▶ Directions for this task
Each entry is to be output as written, so that none is missing.

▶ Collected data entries

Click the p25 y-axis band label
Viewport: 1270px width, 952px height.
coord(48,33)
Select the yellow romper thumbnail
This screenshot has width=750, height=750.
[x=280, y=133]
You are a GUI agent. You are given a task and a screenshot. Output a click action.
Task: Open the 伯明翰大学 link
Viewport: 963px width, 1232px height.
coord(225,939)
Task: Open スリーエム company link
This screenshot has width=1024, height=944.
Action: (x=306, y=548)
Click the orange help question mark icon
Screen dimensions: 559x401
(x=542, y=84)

▶ Exercise result
Click the p25 y-axis band label
Viewport: 1270px width, 952px height.
coord(48,33)
Select the yellow romper thumbnail
This screenshot has width=750, height=750.
[x=280, y=133]
You are a GUI agent. You are given a task and a screenshot. Output a click action.
Task: Open the 伯明翰大学 link
Viewport: 963px width, 1232px height.
coord(225,939)
Task: Open スリーエム company link
This screenshot has width=1024, height=944.
Action: (x=306, y=548)
Click the orange help question mark icon
Screen dimensions: 559x401
(x=542, y=84)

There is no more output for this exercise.